More on KentOnline
Home Canterbury News Article
A RECORDING of rowdy and offensive customers outside a pub has helped persuade the local council to reject a lap-dancing club’s application for later opening hours.
The recording, played at the hearing on Wednesday, was made by a resident of King Street, Canterbury, who was among 76 people objecting to Scribes’ application to stay open until 1.30am.
Niall McKernan, who made the recording with his digital camera late one night, told the city council’s licensing panel that it was typical of the disturbance neighbours often suffered from the pub.
Scribes, which is in King Street, is currently allowed to stay open until 11.30pm from Monday to Saturday, but had applied to the licensing panel to close at 1.30am.
The application, which was turned down, prompted one of the biggest protests seen in the district since the Licensing Act came into force last year.
The objectors said that King Street was predominantly residential and that the later hours would cause them more misery and sleepless nights.
Mr McKernan added: “The noise and swearing is not what we want to be subjected to at any time and certainly not at 1am."

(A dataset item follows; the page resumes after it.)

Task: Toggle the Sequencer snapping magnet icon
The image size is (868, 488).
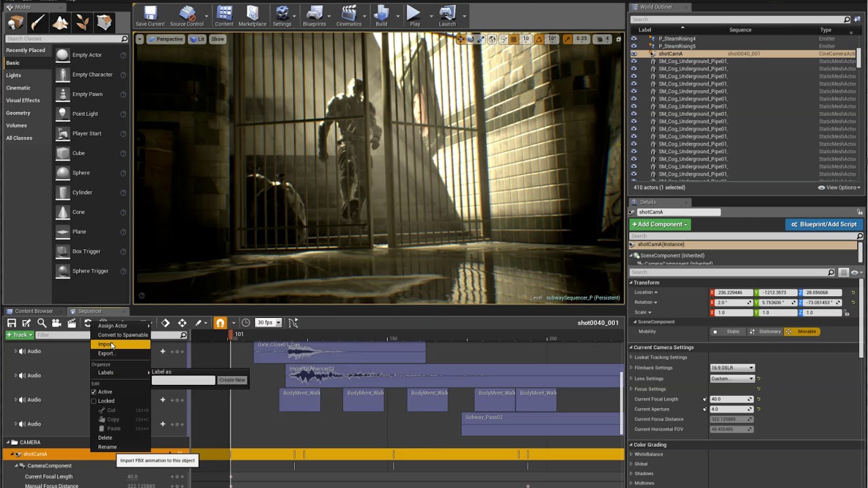Action: point(220,323)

Penny Francis, chairman of the St Peter’s Association, urged the panel to take into account Culture Minister Tessa Jowell’s advice that the public must win “hands down” in cases of later licensing hours.
Mrs Francis added that there were up to eight children living near the pub whose sleep would be badly affected if the application was granted.
But barrister John Thornton, for Scribes, said that the panel should take into account that neither the police nor the environmental health department had made any objections to the application.
He argued that the pub was well run and that the panel needed to consider the effect on the business, which had rival pubs with later opening hours nearby.
He added that the requested increase was “moderate” and would allow customers to disperse more quietly.